2. Administration. The Plan shall be administered by the Board of Directors or a Stock Option Committee (the “Committee”) appointed by the Board of Directors of the Company. The Committee shall consist of no fewer than three members who may also be members of the Board of Directors of the Company and participate in the Plan. Should the Company become subject to the Securities Exchange Act of 1934, as amended (the “Exchange Act”) the Committee shall consist of not fewer than three (3) “disinterested persons”, as that term is defined in subparagraph (d)(3) of Rule 16b-3 (“Rule 16b-3”) under the Exchange Act. Members of the Committee then will not be able to participate in the Plan or become members if one year prior to an occurrence whereby the Company becomes subject to Rule 16b-3 they received an option under any plan of the Company.
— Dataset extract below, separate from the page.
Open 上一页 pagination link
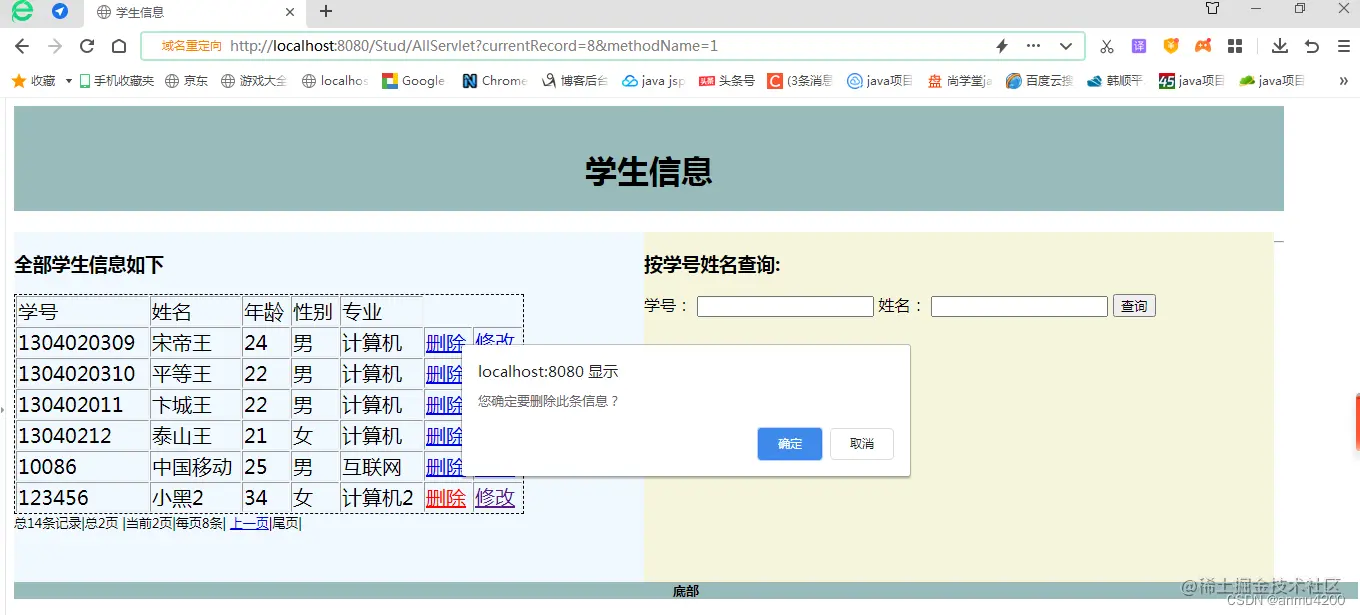Viewport: 1360px width, 615px height. pos(248,522)
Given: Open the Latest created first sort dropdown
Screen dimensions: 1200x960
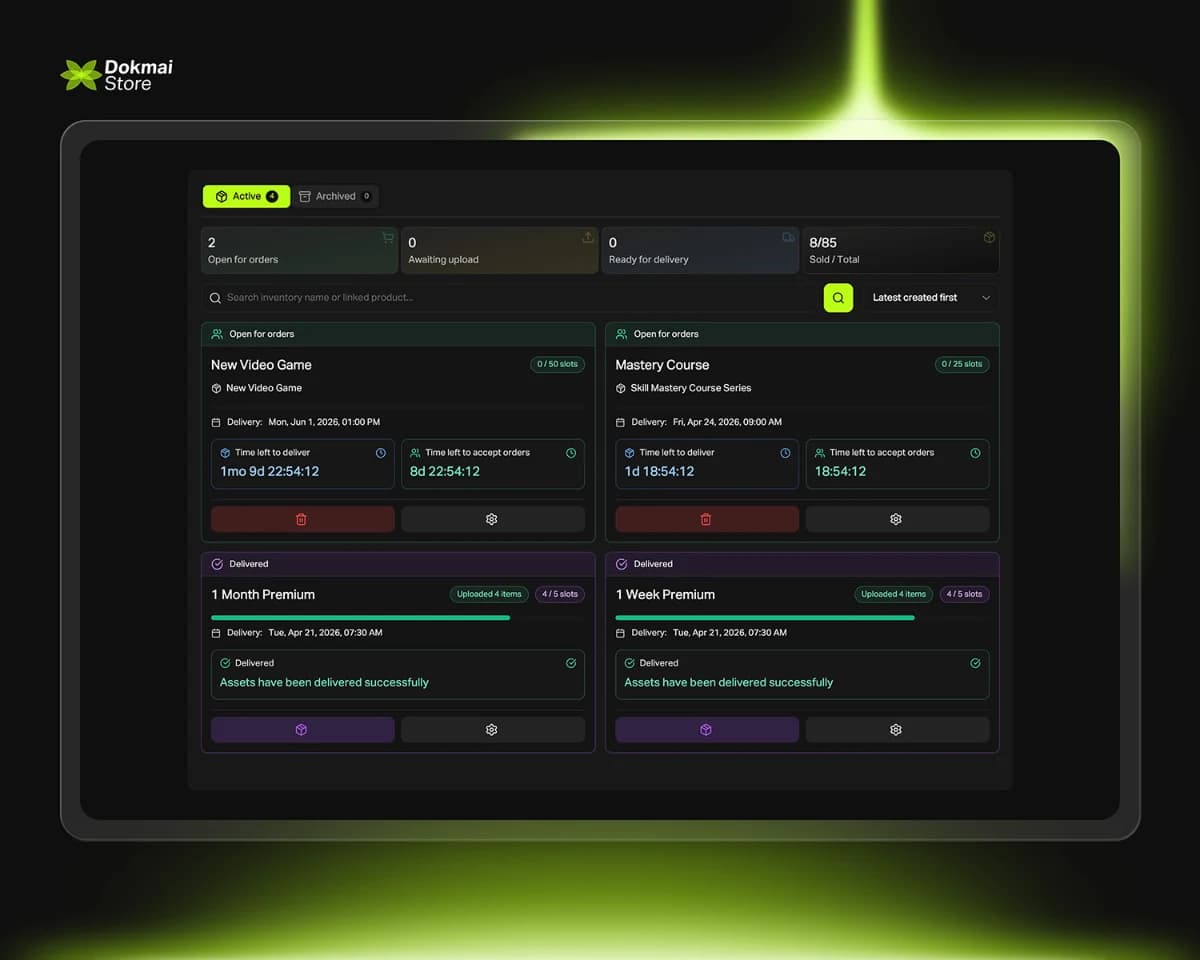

Subject to the terms and conditions of the Plan and relevant commitments of the Company, the Board of Directors, or, if the Board of Directors so directs, the Committee, shall have full authority in its discretion, from time to time, and at any time, to select the employees to whom Options shall be granted, to determine the number of shares to be covered by each Option, the time at which the Option shall be granted, the terms and conditions of Option Agreements (as hereinafter defined), and, except as hereinafter provided, the option exercise price and the term during which the Options may be exercised.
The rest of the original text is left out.